Natural expectation would have reversed the order, putting the eleven first, and the women last.
But it was a woman who was chosen as the Messenger of the Resurrection, the Apostle appointed by the Risen Lord to carry the Good Tidings to the eleven; and their refusal to believe It is at once a witness to Its reality, and an indication of the danger of relying upon the “male” or rational mind for “right judgement” and “spiritual discernment” in “the things which are Eternal.” …
The fact that she was a woman would hinder their reception of the Message sent through her.
The same sad blindness afflicts the church today…[p51] [Adela Curtis’ capitalisation of certain words.]

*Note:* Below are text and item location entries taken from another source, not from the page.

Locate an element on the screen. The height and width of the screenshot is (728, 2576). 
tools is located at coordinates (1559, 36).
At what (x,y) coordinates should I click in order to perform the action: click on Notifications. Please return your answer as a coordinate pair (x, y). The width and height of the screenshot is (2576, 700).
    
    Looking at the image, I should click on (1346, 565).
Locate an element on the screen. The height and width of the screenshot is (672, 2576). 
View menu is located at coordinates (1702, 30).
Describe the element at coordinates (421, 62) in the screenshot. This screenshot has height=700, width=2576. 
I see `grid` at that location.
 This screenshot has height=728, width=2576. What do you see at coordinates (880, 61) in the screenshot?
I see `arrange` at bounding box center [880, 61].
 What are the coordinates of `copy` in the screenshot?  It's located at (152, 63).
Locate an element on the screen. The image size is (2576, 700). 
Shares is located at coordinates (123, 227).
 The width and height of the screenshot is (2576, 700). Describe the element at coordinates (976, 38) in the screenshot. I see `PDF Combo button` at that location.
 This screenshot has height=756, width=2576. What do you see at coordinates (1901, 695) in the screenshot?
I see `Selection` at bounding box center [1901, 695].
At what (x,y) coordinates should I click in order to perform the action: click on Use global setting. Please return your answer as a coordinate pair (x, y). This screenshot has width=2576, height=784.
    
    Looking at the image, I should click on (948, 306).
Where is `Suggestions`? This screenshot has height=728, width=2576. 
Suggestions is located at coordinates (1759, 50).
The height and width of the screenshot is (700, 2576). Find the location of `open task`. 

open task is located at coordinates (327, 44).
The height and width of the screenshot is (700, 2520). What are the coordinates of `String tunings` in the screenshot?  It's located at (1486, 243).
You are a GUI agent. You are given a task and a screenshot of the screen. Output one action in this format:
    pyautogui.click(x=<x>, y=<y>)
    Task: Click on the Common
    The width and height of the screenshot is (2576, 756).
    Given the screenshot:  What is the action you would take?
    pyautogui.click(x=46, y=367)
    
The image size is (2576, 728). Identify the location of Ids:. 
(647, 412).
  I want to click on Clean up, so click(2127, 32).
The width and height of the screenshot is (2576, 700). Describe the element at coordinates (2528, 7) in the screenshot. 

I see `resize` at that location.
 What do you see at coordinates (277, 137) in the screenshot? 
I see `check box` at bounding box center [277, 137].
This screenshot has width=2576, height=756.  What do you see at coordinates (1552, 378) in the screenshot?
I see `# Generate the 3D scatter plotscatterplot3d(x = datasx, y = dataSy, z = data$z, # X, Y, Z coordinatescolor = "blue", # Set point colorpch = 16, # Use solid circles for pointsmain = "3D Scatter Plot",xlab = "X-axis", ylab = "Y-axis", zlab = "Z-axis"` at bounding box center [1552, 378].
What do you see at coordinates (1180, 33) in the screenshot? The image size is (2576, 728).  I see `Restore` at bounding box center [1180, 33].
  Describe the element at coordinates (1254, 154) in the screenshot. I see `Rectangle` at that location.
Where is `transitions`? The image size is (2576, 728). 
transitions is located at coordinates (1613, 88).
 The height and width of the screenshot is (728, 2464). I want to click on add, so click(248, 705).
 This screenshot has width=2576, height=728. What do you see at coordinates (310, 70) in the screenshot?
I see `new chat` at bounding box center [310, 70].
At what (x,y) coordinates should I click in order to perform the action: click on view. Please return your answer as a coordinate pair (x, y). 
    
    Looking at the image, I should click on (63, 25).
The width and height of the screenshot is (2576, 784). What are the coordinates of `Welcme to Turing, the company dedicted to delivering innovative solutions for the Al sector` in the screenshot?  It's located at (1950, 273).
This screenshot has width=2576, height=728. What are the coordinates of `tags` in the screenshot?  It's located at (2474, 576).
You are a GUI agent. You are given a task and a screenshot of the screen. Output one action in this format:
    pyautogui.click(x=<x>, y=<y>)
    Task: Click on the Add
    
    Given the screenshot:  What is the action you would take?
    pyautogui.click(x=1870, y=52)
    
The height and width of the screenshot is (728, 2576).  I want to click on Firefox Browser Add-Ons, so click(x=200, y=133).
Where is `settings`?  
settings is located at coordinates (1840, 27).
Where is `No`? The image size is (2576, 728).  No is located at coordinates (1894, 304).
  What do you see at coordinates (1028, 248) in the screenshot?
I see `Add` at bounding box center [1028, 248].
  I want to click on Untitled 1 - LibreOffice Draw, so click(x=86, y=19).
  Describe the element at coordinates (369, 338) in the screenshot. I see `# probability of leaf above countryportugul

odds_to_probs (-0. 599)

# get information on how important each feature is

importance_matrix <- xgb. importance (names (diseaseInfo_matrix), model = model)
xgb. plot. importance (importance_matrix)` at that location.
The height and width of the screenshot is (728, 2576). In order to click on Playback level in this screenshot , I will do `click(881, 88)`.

The prominence of the women in the resurrection appearances is noted routinely by commentators these days, but I imagine it would have been far less to the fore in biblical scholarship in the 1930s. In the UK, universal suffrage for all women over the age of 21 had only been made law in 1928, just 11 years previously and the ordination of women to the Anglican priesthood in the UK would not happen for another 55 years.
From her own experience, it isn’t difficult to imagine that Adela identified herself with Mary Magdalene, in the way that her own gender hindered the reception of the ‘Message sent through her’. Just a few years previously, Adela had approached the then Bishop of Salisbury to enquire whether the Community could be accepted into the Church of England. According to her niece Phil, he was very interested, but died before any action could be taken and his successor refused to accept any community with a woman at its head.
Thank you for journeying with me into the world of Adela Curtis and her communities over the last six months. I have some holiday coming up and will be taking a break from writing posts during April.